Las perrunillas son uno de esos dulces que nos han acompañado fielmente a lo largo de toda nuestra vida. También llamadas perronillas o perrunillos, estos dulces tradicionales están presentes en casi toda nuestra geografía, si bien tienen su centro de difusión en Extremadura. Es un postre conventual que muchos compramos al visitar los tan tradicionales conventos en los que las monjas preparan dulces como mantecados, yemas de Santa Teresa, madalenas o rosquillas, según la región.

En este caso, las perrunillas son un dulce muy apreciado que puede recordar un poco a los bizcochos de Lerma, provincia de Burgos, y a los mantecados.
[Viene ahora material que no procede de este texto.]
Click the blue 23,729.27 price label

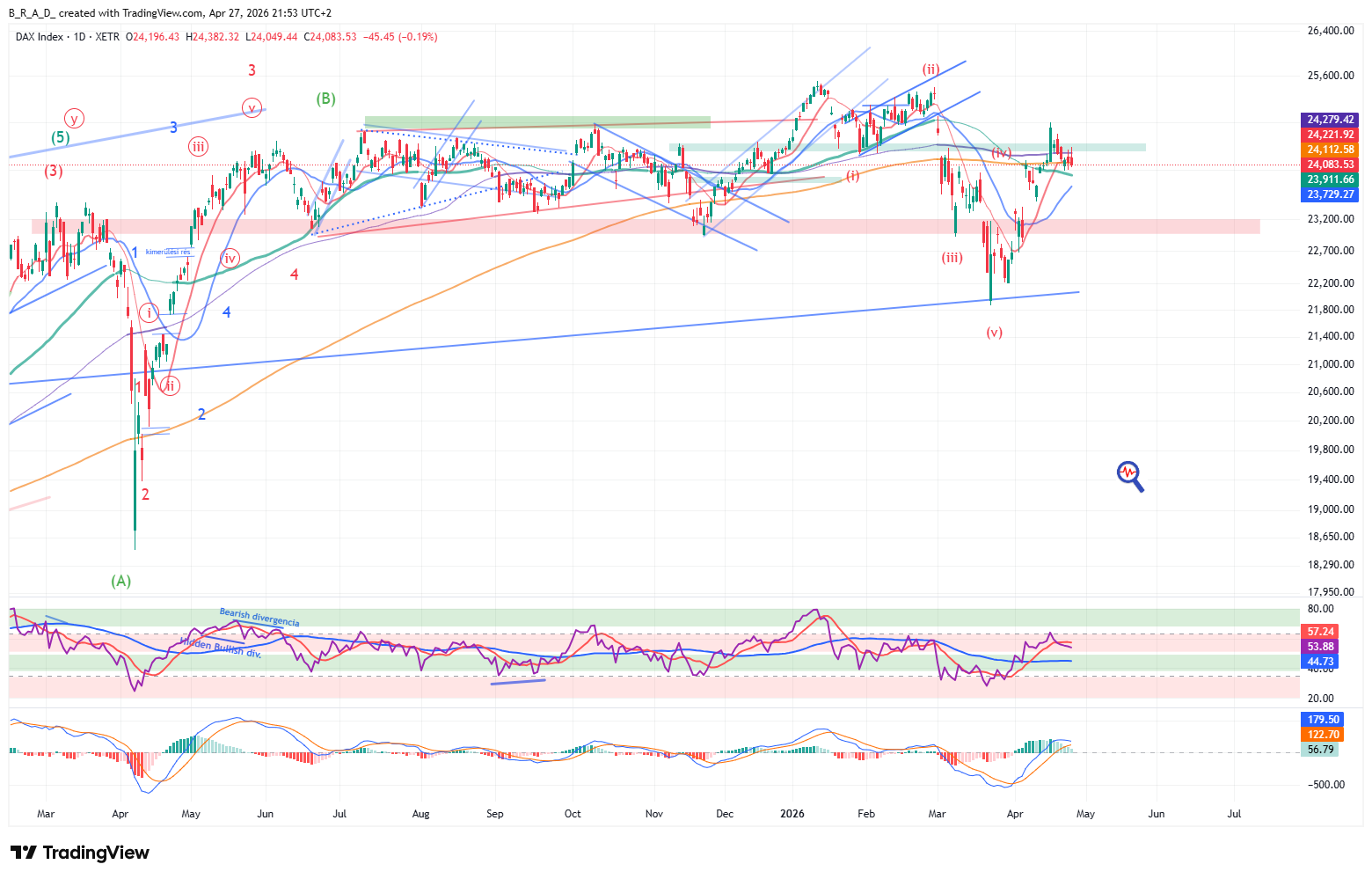(1329, 194)
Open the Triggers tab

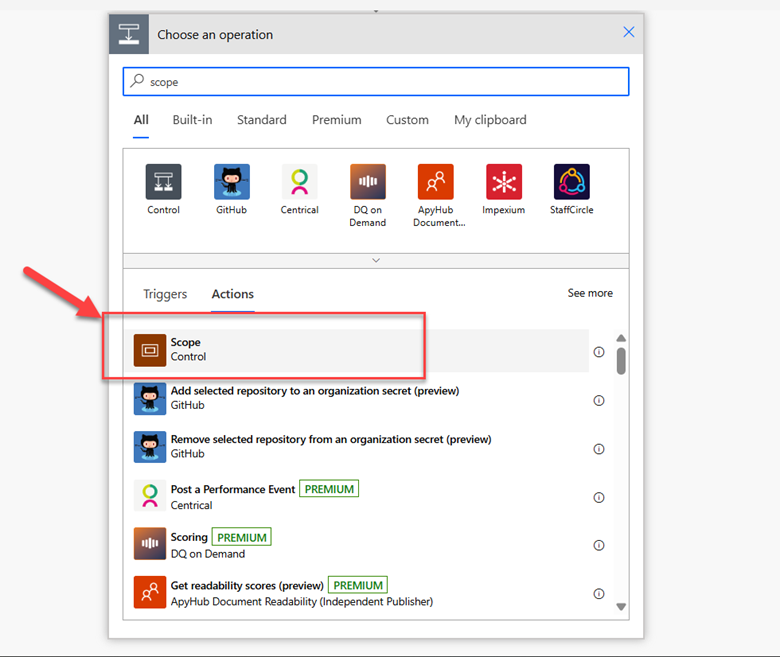coord(165,294)
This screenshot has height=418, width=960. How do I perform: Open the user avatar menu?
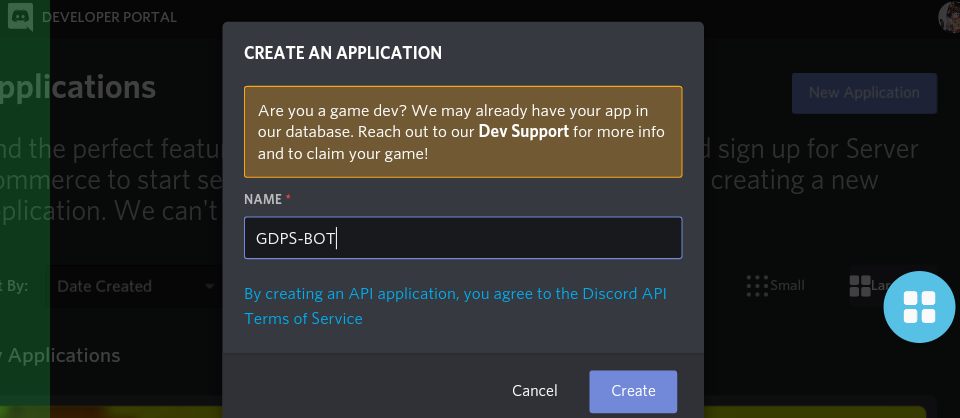[x=950, y=17]
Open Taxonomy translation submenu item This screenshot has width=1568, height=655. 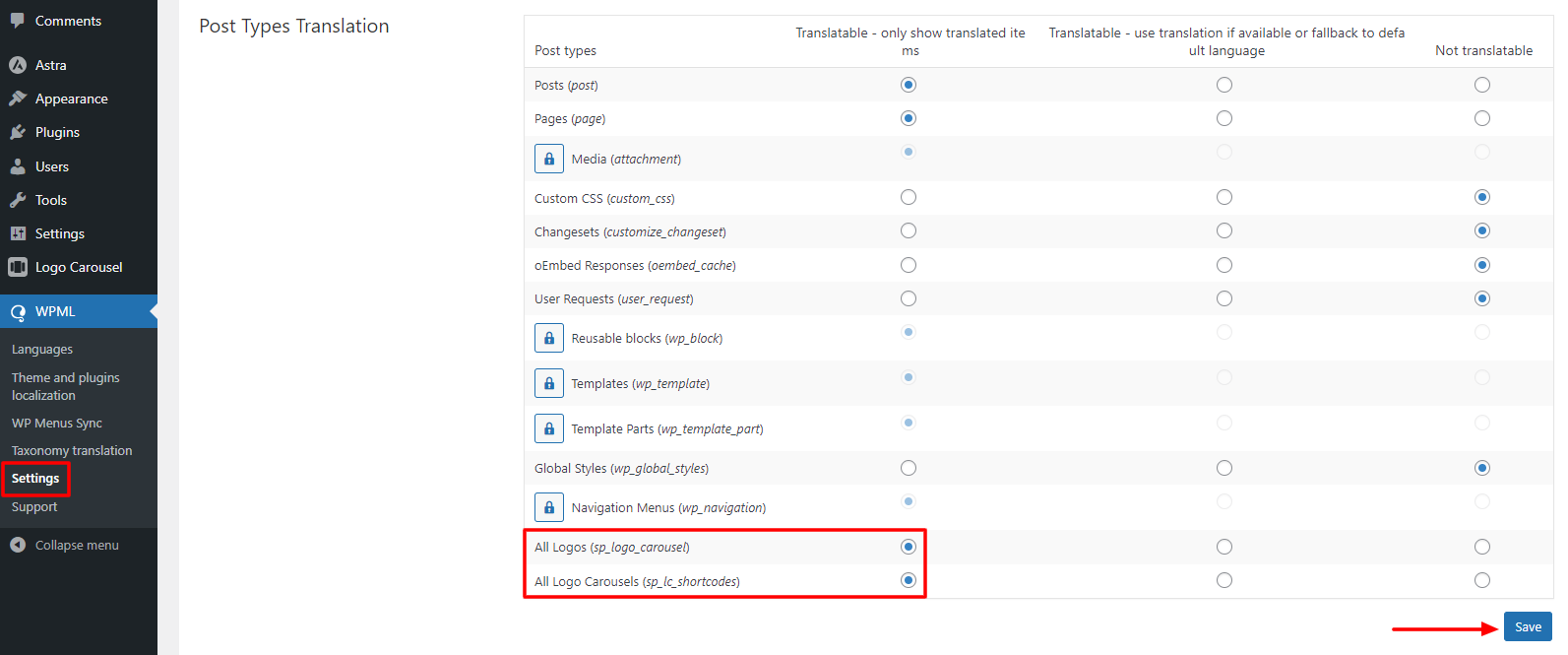72,450
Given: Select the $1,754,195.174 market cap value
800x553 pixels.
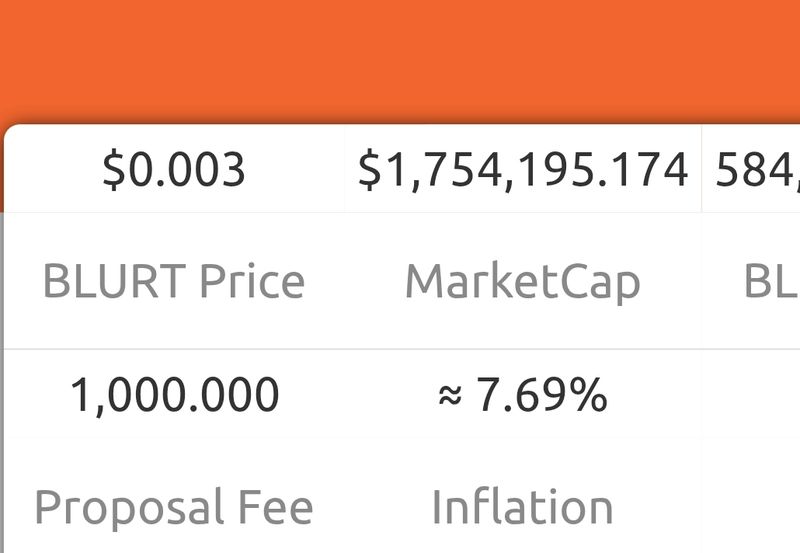Looking at the screenshot, I should tap(523, 171).
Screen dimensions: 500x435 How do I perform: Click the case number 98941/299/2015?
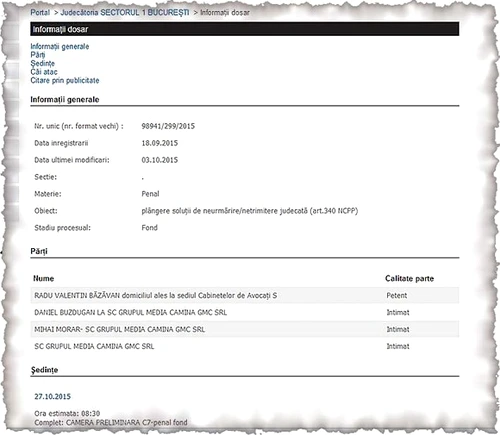click(168, 126)
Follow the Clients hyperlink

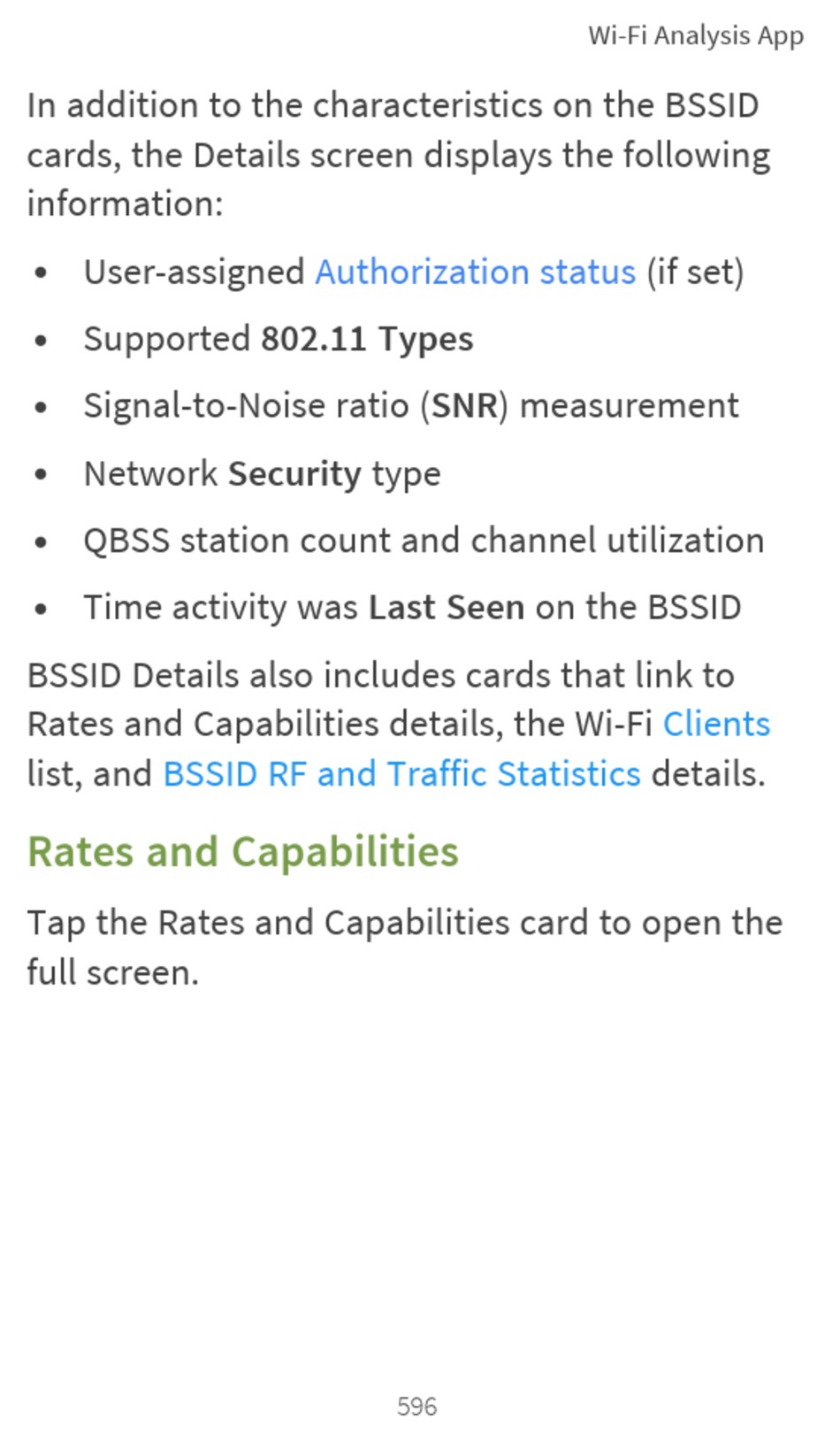tap(716, 725)
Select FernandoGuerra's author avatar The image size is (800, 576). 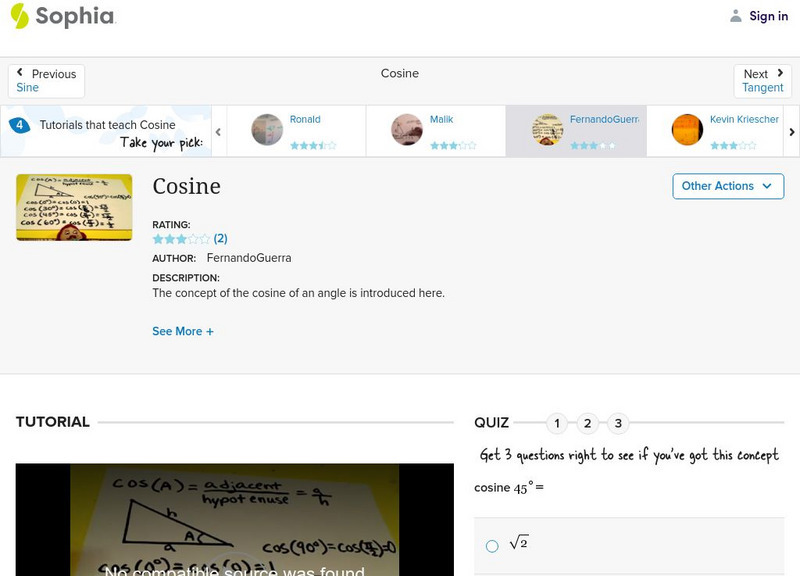tap(546, 131)
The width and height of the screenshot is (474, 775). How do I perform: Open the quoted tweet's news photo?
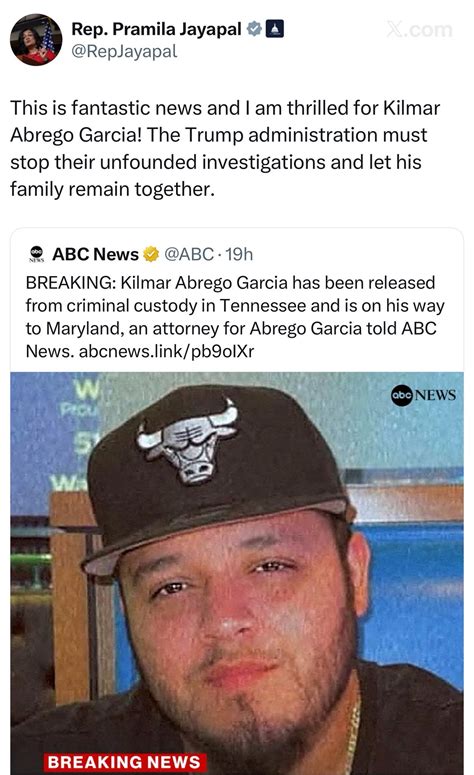point(237,573)
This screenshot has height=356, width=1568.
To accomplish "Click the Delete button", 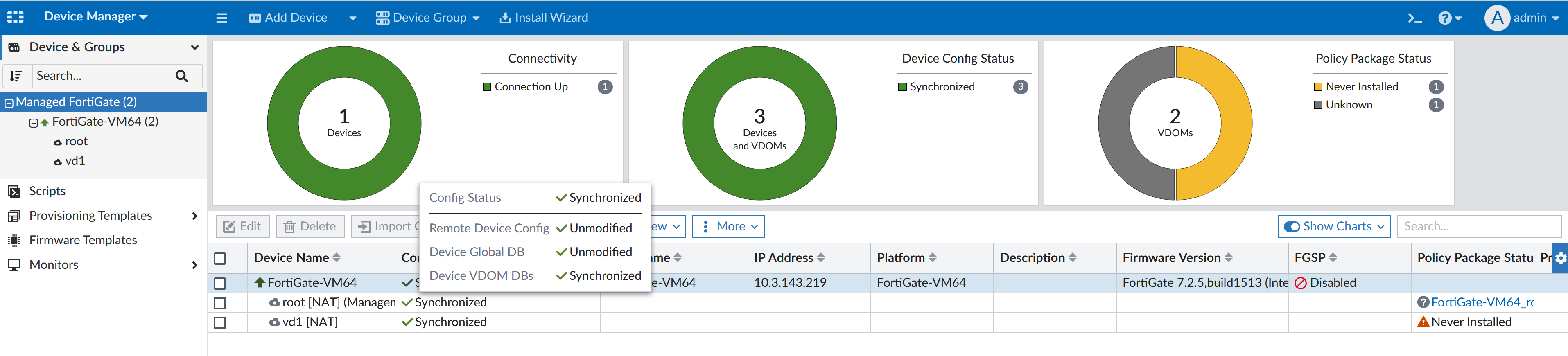I will [x=310, y=226].
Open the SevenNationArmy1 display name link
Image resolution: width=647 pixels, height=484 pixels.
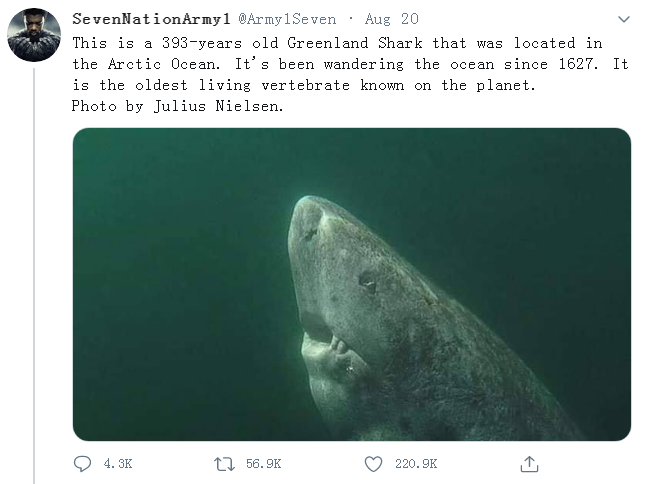[151, 19]
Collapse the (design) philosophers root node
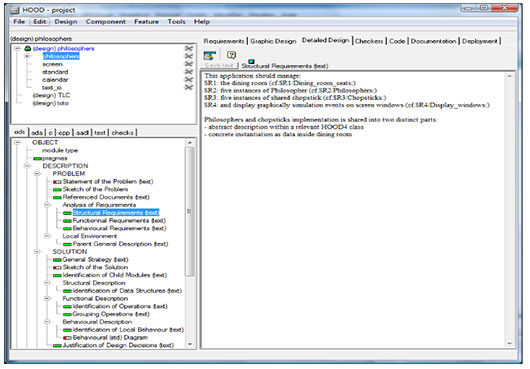Screen dimensions: 530x369 [x=17, y=49]
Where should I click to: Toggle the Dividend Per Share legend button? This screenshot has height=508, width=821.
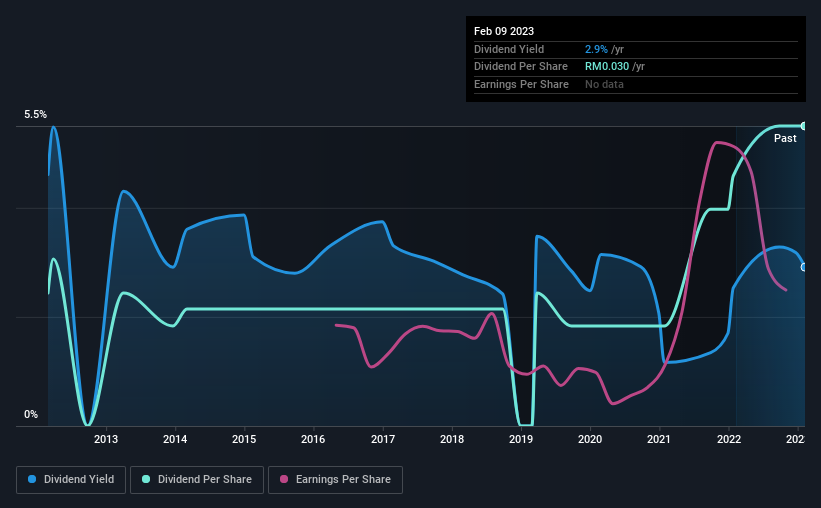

Su textura es única, ya que estas son arenosas y crujientes pero se deshacen rápidamente en la boca al comerlas. Como para todas las recetas ancestrales, los ingredientes pueden variar, aunque teniendo como base algunos elementos esenciales como la manteca, la almendra molida y el anís, elementos indispensables de nuestra gastronomía.

Perrunillas

Perrunillas | Shutterstock

Ingredientes de las perrunillas

800 g de harina

250 g de almendra tostada y molida

250 g de manteca de cerdo

250 g de aceite de girasol

250 g de azúcar glas

1 chorrito de anís dulce

2 huevos (uno para la masa y otro para decorar)

Almendras enteras para decorar

Azúcar para decorar

Preparación de las Perrunillas

  1. Lo primero que necesitamos hacer es tostar ligeramente las almendras. Este es un paso opcional pero sin duda hace que las almendras despidan un aroma mucho más intenso en la masa. Para ello añadimos las almendras molidas a una sartén sobre un fuego medio-alto. Debemos cocinar sin parar de remover para evitar que se quemen o que se tuesten demasiado durante al menos 5 minutos. Una vez tostadas, retiramos y dejamos enfriar.
  2. En un bol amplio añadimos 1 huevo y lo batimos bien para añadir posteriormente el azúcar glas, el aceite, el chorrito de anís y la manteca ligeramente derretida, sin que llegue a estar muy caliente. Incorporamos bien todos los ingredientes.
  3. A la mezcla anterior añadimos la almendra molida y la harina de trigo para remover primero con la cuchara y luego con las manos. Debemos conseguir una masa homogénea que no se pegue a las manos. Una vez lista la dejamos reposar un mínimo de 30 minutos.
  4. Una vez reposada la masa la extendemos con la ayuda de un rodillo hasta que tenga un grosor de al menos 2 centímetros. Las perrunillas tradicionales son generalmente gruesas. Las colocamos en la bandeja con un papel de horno y las decoramos con una almendra en el centro y un poco de azúcar en grano por encima.
  5. Cuando ya estén decoradas las perrunillas, las horneamos un poquito más abajo del centro del horno (lo que suele ser la segunda altura empezando desde abajo) durante 15-20 minutos a 180ºC.
  6. Sacamos las perrunillas del horno y estas deberán estar blanditas al tacto y ligeramente doradas. Dejar enfriar ligeramente sobre la bandeja y las vamos pasando con cuidado a una rejilla ¡Una vez frías ya están listas para disfrutar!